Source extract -

Start of Block

Letters to the Editor: ‘Vaccine chasers’ aren’t the story; South L.A. doctors fighting inequities are
To the editor: I am an African American internal medicine physician who practices in the Crenshaw area. Two of your recently published articles on COVID-19 vaccination access include a piece on individuals receiving vaccinations outside their assigned tier and a column by Steve Lopez on the difficulty he had trying to get his first shot.
This difficulty is what many of my African American colleagues in healthcare and our patients are facing. We’ve endured the inequitable siting of testing locations, the inequitable distribution of Remdesivir to our community hospitals, and now the inequities in accessing vaccines, all of which create racial disparities in COVID-19 morbidity and mortality.
If not for the vaccination site at Kedren Community Health Center in South Los Angeles, many healthcare workers of color would not have been vaccinated.
Our focus should not be on the anomalies of individuals who received the vaccine and then cried foul over unfairness. The focus should be on Kedren and Dr. Jerry P. Abraham, who runs the health center’s vaccine operations, breaking economic and racial barriers to vaccine access.
William King, M.D., Los Angeles
To the editor: L.A. County’s current distribution method encourages “vaccine chasers.” Pictures of young adults crowding around vaccination sites, waiting for hours in hopes of obtaining leftover doses, raise worries that we may be seeing super-spreader events.

End of Block

Exercise requirements -
1 - Transcribe the letters to the editor word for word, everything from "This difficulty is" down to "morbidity and mortality.".
2 - Write the next part of the letters to the editor on vaccine access, picking up after their last sentence.
The rows have no connection to the letters to the editor.

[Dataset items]
Start of Block

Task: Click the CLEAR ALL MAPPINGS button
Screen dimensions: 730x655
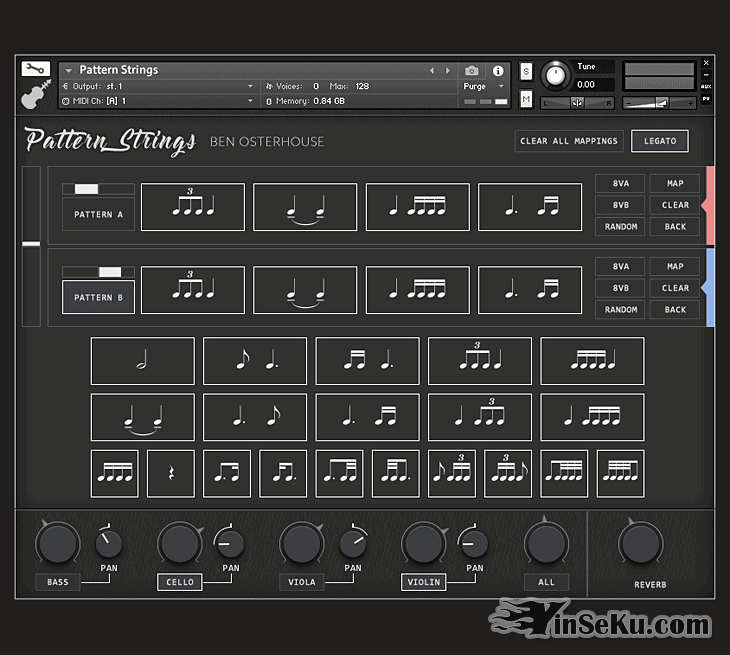Action: pos(569,141)
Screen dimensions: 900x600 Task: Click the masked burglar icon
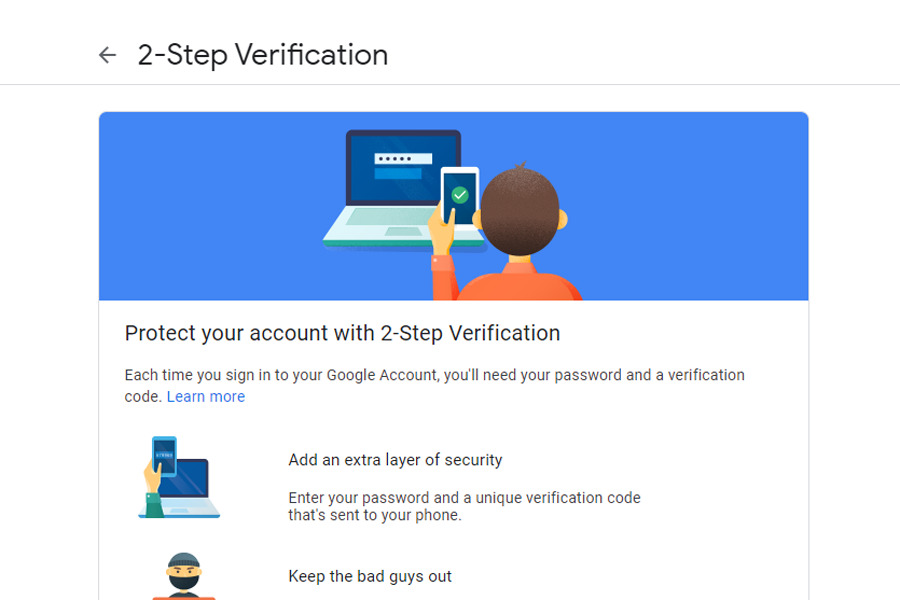(x=183, y=575)
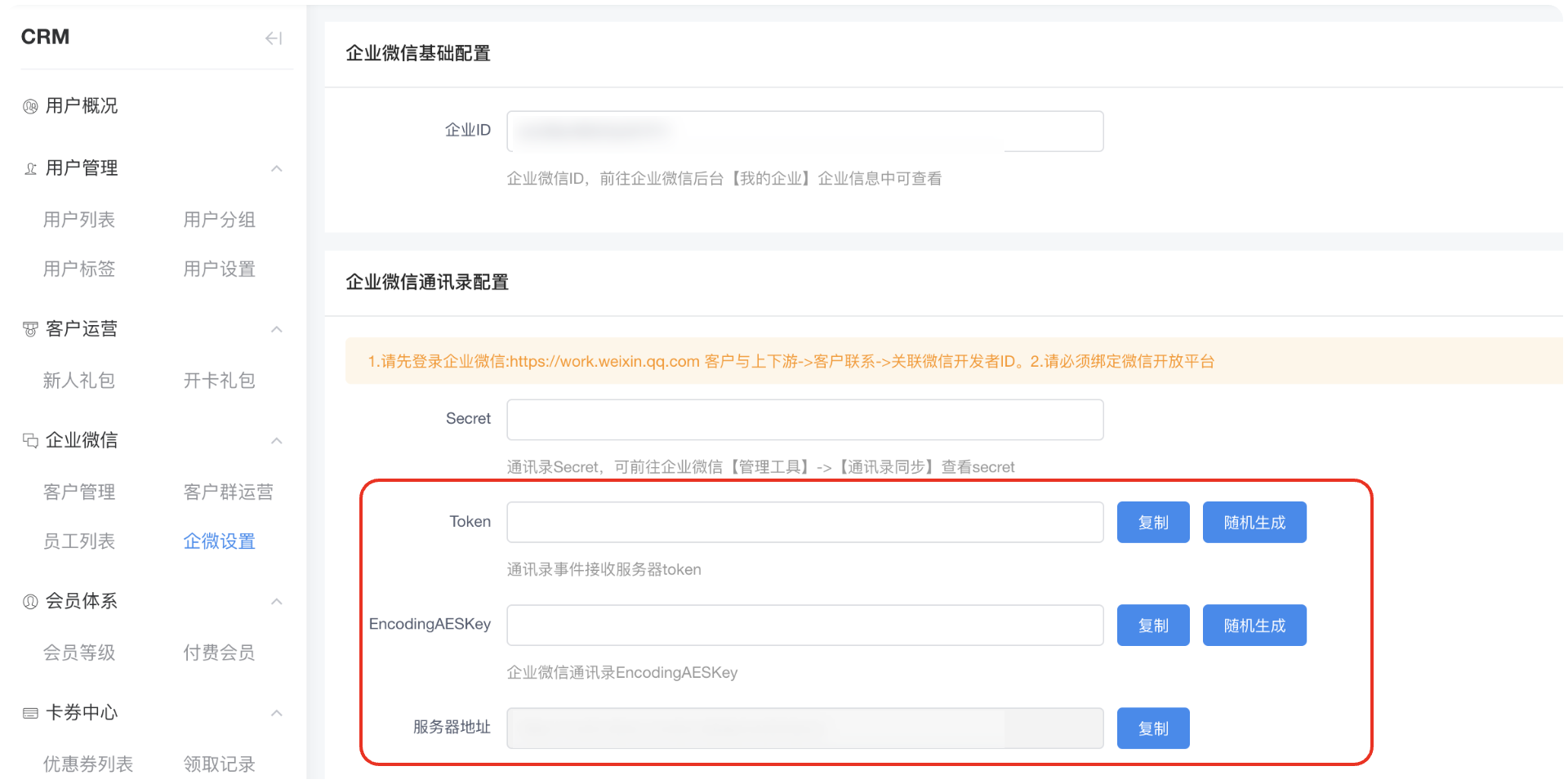Image resolution: width=1568 pixels, height=784 pixels.
Task: Generate a random Token
Action: 1254,523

End of Block

Response list -
1 -
This difficulty is what many of my African American colleagues in healthcare and our patients are facing. We’ve endured the inequitable siting of testing locations, the inequitable distribution of Remdesivir to our community hospitals, and now the inequities in accessing vaccines, all of which create racial disparities in COVID-19 morbidity and mortality.

2 -
In a few weeks, we may be discussing the “vaccine chaser surge.”
The county should rethink its vaccine distribution effort by setting up sites in the neighborhoods hardest hit by COVID-19, perhaps utilizing local schools as offered by the Los Angeles Unified School District.
Pini Herman, Beverly Grove
To the editor: We’ve been hearing many complaints about the distribution of the vaccines, from equity issues to the difficulty of navigating the appointment process.
I don’t want to minimize those concerns; they are real and need to be addressed. But we need to remember what a huge challenge this is.
I want to express my gratitude for the hundreds of professionals and volunteers who have been working at the Dodger Stadium site. Those people were out there in the cold and rain for hours on Saturday, getting soaked as they continued to help thousands of Angelenos, and yet they did their jobs with patience and kindness.
The entire operation was an amazing orchestration of moving a huge crowd through the process as efficiently and effectively as possible. So I just wanted to say thank you to everyone working at that site — may God bless you, and I hope none of you caught a cold out there on Saturday.
Susan Collins, Glendale
To the editor: The letter writer who experienced the vaccination process “without a hitch” was the exception, not the rule.
After several hours on the county’s website, I finally managed to get an appointment for my mother, who is 87 years old. Our slot was for 1:30 p.m. Friday at Hansen Dam in Pacoima.
We arrived at 1 p.m. to find a line two miles long. One hour and one mile later, a woman with a bullhorn made an announcement: “There are no more vaccines for today. You can go to Dodger Stadium or come back tomorrow.”
I talked to the woman, and she said I should get in line at 8 a.m. Essentially, she suggested that anyone who lost out on previous days was competing with people who had made appointments for that day. Perhaps that’s why they ran out of doses: We were in that two-mile line with people who never made it to the front on Thursday or Wednesday.
I have managed to keep my mother safe for the last 10 months with isolation and masking, and I will continue to do so.